- Work instructions: Your task is to transcribe all the entries exactly, excluding pictures.

Saved data entries
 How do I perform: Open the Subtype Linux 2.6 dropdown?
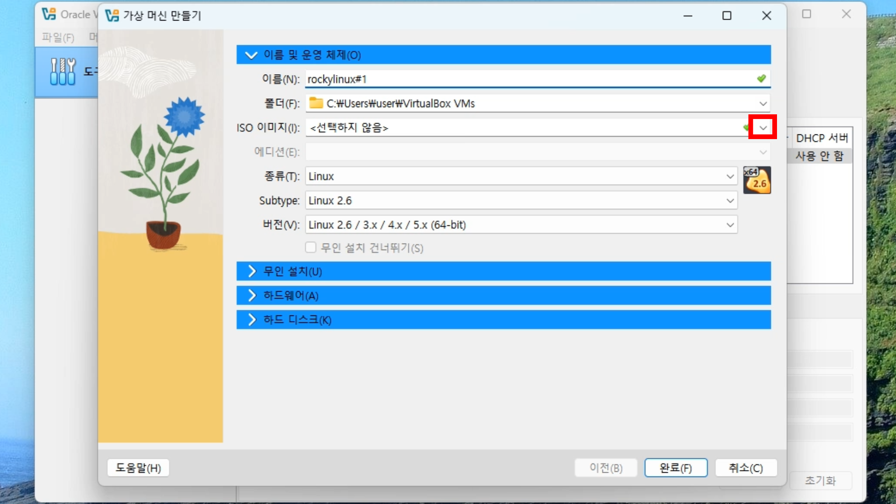click(x=730, y=201)
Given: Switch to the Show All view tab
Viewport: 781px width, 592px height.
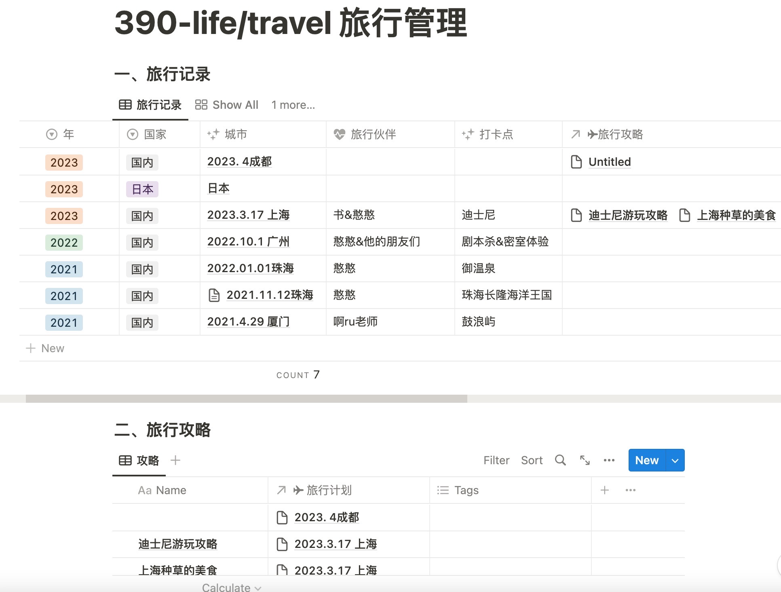Looking at the screenshot, I should (x=227, y=105).
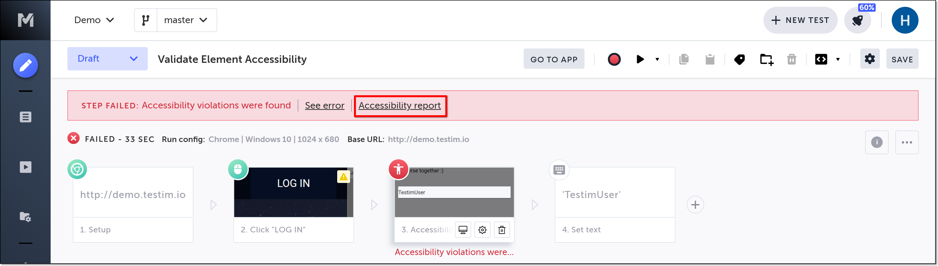Open the Draft status dropdown

(107, 59)
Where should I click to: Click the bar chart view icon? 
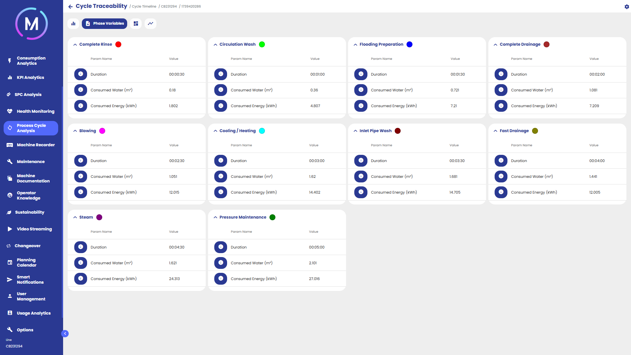click(73, 24)
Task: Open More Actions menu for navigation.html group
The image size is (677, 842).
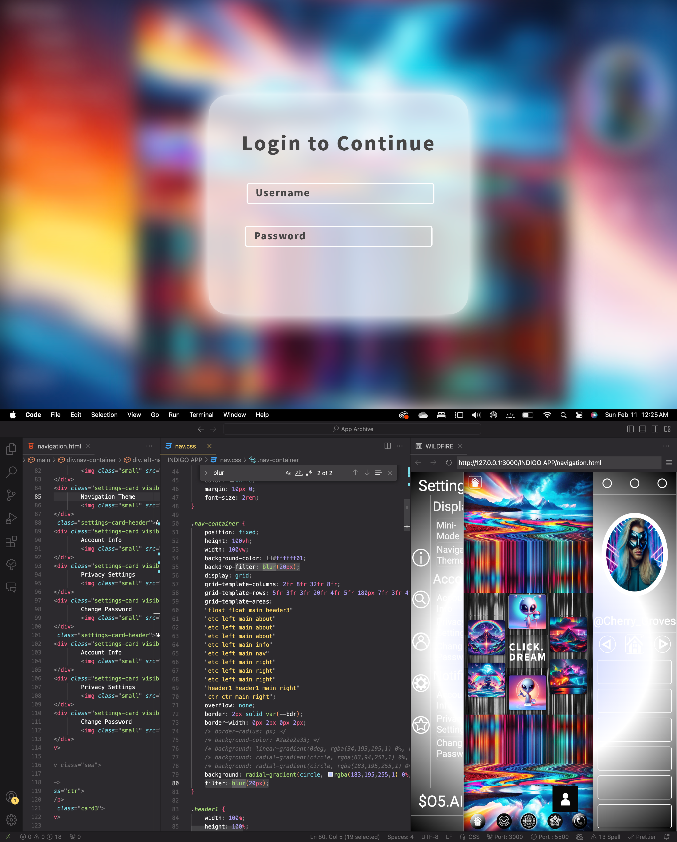Action: (149, 446)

- Solved exercise:
 How do I perform: Open the Subtype Linux 2.6 dropdown?
click(x=730, y=201)
Given: Switch to the Show All view tab
Viewport: 781px width, 592px height.
Looking at the screenshot, I should (x=227, y=105).
Open the Draft status dropdown

(107, 59)
Where should I click to: Click the bar chart view icon? 
click(73, 24)
Task: Open More Actions menu for navigation.html group
The image size is (677, 842).
Action: (149, 446)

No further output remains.